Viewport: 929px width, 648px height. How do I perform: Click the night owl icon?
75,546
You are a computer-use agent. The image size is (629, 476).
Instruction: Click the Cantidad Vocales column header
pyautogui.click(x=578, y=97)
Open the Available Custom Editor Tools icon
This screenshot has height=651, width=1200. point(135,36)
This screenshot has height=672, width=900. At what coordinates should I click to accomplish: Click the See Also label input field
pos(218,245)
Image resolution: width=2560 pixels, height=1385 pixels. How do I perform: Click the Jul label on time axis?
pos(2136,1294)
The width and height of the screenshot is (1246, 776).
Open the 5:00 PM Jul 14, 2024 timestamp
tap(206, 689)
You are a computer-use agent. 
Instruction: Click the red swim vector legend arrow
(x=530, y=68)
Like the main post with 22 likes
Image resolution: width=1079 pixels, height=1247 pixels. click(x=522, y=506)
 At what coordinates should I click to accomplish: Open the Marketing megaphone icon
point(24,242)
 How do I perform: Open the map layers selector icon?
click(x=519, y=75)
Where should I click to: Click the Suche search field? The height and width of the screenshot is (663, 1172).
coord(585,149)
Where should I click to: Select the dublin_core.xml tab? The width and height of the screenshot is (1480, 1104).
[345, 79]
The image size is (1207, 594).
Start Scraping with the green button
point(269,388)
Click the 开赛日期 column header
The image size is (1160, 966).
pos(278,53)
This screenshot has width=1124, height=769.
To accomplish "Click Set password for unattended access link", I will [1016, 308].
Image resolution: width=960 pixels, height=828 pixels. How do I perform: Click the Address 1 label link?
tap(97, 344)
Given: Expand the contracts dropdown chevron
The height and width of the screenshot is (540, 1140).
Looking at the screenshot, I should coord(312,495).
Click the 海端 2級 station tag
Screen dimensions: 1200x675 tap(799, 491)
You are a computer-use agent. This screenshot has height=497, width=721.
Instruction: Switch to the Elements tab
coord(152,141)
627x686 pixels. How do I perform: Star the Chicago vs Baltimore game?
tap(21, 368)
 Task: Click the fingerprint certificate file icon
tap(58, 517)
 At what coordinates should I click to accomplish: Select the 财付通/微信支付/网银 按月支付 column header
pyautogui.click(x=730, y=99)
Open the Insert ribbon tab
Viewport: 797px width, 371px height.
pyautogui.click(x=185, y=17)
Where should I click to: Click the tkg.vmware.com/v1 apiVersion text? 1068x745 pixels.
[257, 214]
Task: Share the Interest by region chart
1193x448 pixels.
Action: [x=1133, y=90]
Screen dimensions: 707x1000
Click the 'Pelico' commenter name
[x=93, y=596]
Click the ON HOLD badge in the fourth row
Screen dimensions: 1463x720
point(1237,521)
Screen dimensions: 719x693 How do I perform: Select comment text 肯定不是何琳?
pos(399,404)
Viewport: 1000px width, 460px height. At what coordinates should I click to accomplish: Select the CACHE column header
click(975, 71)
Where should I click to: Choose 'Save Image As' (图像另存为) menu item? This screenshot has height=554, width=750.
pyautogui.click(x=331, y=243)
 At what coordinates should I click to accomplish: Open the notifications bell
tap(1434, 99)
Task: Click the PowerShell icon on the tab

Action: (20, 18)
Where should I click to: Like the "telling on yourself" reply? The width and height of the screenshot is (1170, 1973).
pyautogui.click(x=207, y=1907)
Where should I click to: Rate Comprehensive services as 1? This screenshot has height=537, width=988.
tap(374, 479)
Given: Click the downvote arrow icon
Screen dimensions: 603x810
⁂
§ **The problem**
Scan the preceding records line by line, and state how many lines contain "computer". Nothing else belongs in the answer.

§ **Answer box**
3